The small sample size limits the ability to generalize the findings and detect significant differences. Results of a post hoc power analysis suggest that the sample size needed to detect our desired difference would be 27 participants completing treatment; thus it can be assumed that, although power in the present study was low, adding a few additional participants would improve our ability to detect differences. Another potential limitation is the reliability of the measures. We had lower than ideal reliability statistics for the DFBS and DFBC; however, these measures are most commonly used. Future research should continue to examine psychometric properties of these measures. The length of the waitlist period was less than the period of active treatment. This was chosen to reduce the risk of dropout as well as provide youths with treatment sooner so they may benefit from it more quickly. Future studies should ensure that the waitlist period is equivalent to the active treatment phase. Finally, the preponderance of female participants may limit our ability to extend findings to males. It will be important to over-recruit male participants in the future.
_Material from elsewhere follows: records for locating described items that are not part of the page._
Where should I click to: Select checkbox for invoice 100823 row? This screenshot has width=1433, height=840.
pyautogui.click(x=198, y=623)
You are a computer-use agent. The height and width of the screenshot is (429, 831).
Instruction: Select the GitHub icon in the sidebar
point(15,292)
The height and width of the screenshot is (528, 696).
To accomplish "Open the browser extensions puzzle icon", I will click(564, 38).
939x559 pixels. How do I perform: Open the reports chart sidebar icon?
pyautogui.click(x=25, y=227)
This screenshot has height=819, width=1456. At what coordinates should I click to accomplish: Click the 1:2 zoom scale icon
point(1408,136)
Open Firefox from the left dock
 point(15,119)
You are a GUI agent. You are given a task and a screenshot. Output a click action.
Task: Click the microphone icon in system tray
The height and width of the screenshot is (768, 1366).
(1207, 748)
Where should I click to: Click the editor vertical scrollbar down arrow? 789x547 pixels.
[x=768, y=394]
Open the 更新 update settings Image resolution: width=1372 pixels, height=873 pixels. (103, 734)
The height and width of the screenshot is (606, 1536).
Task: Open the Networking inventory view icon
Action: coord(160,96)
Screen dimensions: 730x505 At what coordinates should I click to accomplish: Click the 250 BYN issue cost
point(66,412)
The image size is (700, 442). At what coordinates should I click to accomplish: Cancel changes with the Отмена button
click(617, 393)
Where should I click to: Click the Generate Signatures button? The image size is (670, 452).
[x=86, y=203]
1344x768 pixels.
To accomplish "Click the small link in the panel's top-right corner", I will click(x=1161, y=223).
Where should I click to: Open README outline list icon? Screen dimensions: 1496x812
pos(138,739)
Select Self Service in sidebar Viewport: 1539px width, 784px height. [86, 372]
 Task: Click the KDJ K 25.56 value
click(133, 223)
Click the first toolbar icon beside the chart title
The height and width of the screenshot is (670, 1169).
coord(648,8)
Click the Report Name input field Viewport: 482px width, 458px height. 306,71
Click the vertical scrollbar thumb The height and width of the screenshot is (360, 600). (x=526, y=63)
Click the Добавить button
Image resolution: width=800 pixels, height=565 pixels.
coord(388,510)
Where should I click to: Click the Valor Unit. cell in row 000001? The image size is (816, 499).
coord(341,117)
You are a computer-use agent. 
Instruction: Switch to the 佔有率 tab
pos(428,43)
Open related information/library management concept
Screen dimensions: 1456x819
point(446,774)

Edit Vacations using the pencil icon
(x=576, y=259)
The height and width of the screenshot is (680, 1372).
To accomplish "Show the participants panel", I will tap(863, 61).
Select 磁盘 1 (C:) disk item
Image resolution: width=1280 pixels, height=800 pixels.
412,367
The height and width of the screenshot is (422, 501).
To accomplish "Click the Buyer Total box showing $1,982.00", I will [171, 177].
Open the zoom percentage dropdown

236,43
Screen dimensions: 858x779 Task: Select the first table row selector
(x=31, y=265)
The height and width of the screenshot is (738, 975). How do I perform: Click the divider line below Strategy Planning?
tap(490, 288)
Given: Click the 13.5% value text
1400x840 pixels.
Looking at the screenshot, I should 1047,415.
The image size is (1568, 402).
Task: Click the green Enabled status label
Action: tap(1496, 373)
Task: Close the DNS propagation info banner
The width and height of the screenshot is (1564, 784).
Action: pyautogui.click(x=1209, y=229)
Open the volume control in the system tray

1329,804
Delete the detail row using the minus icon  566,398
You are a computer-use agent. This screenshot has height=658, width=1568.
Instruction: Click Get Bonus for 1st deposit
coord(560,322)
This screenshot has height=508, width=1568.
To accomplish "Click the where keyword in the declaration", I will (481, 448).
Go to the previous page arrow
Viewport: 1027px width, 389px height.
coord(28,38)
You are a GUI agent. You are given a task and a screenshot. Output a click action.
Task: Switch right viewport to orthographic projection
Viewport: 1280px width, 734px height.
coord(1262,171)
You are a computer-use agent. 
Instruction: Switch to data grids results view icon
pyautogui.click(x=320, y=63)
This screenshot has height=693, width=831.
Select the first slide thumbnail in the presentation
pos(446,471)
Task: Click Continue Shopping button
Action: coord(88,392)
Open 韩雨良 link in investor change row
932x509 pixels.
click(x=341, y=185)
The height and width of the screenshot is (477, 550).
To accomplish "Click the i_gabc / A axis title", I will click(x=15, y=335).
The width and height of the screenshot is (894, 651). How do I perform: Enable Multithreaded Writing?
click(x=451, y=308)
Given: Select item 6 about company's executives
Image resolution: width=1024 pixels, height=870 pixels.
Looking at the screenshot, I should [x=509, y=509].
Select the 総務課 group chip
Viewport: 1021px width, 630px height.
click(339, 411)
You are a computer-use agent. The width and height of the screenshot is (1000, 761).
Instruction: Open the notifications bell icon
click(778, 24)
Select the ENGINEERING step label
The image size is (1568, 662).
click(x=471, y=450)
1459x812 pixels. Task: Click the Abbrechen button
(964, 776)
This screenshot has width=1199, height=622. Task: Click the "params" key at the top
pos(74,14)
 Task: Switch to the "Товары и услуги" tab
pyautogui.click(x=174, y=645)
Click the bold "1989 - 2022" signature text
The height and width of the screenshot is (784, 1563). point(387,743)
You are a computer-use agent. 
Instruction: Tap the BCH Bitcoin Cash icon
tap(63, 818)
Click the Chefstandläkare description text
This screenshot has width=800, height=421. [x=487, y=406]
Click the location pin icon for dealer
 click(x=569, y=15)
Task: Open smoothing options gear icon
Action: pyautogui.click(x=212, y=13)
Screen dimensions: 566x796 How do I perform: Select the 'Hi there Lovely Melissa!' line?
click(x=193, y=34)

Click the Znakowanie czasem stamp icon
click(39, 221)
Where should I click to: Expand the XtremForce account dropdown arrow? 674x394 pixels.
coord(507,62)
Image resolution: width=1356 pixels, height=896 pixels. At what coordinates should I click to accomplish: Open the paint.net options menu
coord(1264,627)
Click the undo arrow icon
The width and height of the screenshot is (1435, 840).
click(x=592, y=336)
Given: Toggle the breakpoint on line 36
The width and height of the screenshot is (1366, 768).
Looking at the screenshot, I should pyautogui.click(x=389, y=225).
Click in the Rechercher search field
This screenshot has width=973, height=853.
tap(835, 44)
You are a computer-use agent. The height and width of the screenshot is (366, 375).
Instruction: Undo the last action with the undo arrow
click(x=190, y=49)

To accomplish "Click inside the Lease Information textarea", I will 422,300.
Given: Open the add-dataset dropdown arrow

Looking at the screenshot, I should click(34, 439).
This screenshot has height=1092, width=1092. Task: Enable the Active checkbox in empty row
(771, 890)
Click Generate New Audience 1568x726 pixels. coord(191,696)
In summary, while the results of this study did not support the hypothesis that telehealth therapy is superior to waitlist, there was a trend toward greater glycemic control, adherence-related behaviors, and overall improvement for the treatment group. This study provides preliminary evidence suggesting TBT may be a useful and cost-effective method of treatment. In terms of feasibility, the intervention is easy to implement, uses relatively low manpower, and is cost-effective in terms of clinician time. However, there are some issues that emerged or should be considered in the future. At this time, we are not aware of insurance companies that reimburse for time; thus, although a clinician may be able to provide services to more individuals, he/she may not be reimbursed for time. Additional support for this intervention as effective may help to change billing difficulties in this area. Another issue that emerged was that participants were not always willing to come in for follow-up assessment. It will be important to continue to develop assessment measures that can be completed over the phone or during regular clinic visits to reduce the burden on the family. Overall, adolescents were receptive to the intervention and benefited from it. Additional research in this area will continue to improve service delivery and effectiveness.